## What is being asked
Your task is to return, word for word, only the lines from the line with "You are a computer-use" through the close of the data. Exclude all pictures.

==== Supplied material

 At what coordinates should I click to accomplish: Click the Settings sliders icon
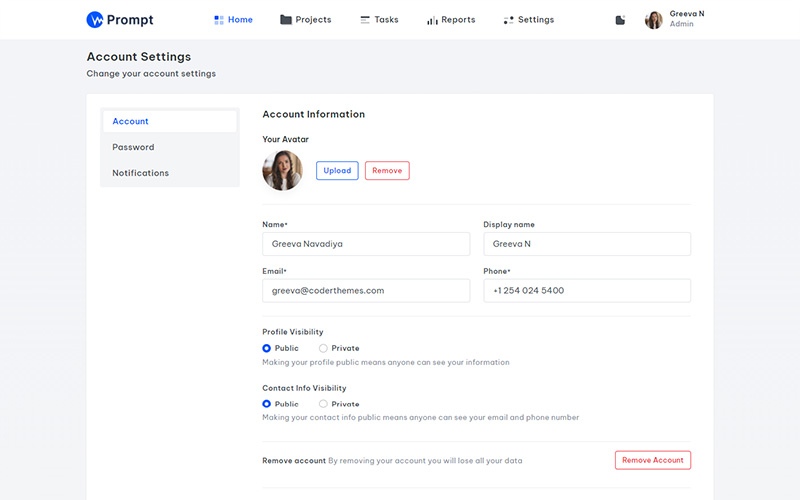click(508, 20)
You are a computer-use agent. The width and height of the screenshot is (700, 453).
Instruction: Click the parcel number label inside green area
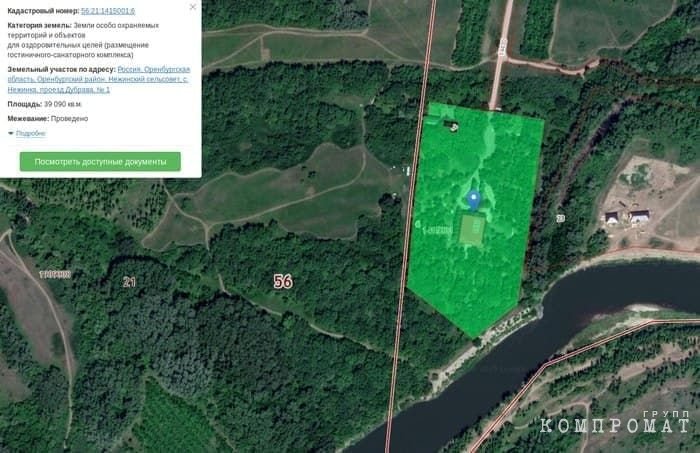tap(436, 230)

========

## Task solution
You are a computer-use agent. The width and height of the screenshot is (700, 453).
Instruction: Click the parcel number label inside green area
tap(436, 230)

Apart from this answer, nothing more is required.